» **Page excerpt**
·····

(In Which Ragtime Bursts Out Of The Brothel Scene To Become The First Major Pop Craze)
There wasn’t a lot of backing music in most of the non-marching band music that I’ve covered so far – even if there was somebody playing in the studio/laboratory the recording technology was too primitive to pick it up – but what little there was sounded like a vague approximation of the genre known as ragtime.
Ragtime was everywhere in the
1890s, as evidenced by the hit song “I’m Definitely Living A Ragtime Life,” in
which the narrator tells us that they have a ragtime dog and a ragtime cat, a
ragtime piano in their ragtime flat, they wear ragtime clothes from their hat
to their shoes, they read a paper called the ”Ragtime News.”
“I’m Definitely Living A Ragtime
Life” was a ragtime hit in 1900 by which time the word – like so many pop
culture words – had virtually lost whatever meaning it may have once possessed.

·····

» **Recorded data**
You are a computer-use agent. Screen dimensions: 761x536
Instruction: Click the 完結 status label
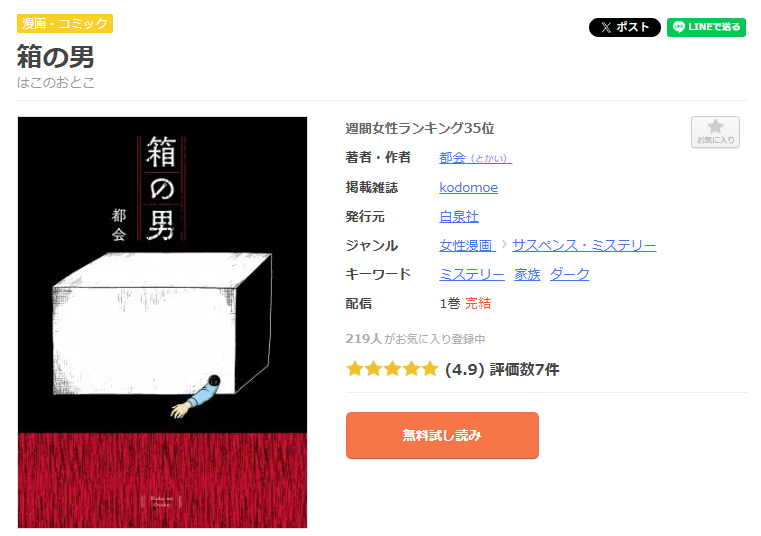pyautogui.click(x=478, y=304)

·····

» **Task list**
1. Say whether each statement agrees with the ragtime text. Answer yes or no and quote the deciding words exactly.
(a) The song's narrator reads a paper with "Ragtime" in its name.
(b) "I'm Definitely Living A Ragtime Life" was a hit in 1890.
(c) The recording technology of the time could easily pick up studio backing players.
2. Rewrite the part of the ragtime text between "There wasn’t a" and "known as ragtime.", inclusive, swapping "recording technology" for "recording equipment".
The data above is separate material, apart from the ragtime text.

» **Results by task**
1.
(a) Yes: "they read a paper called the"
(b) No: "was a ragtime hit in 1900"
(c) No: "the recording technology was too primitive to pick it up"

2.
There wasn’t a lot of backing music in most of the non-marching band music that I’ve covered so far – even if there was somebody playing in the studio/laboratory the recording equipment was too primitive to pick it up – but what little there was sounded like a vague approximation of the genre known as ragtime.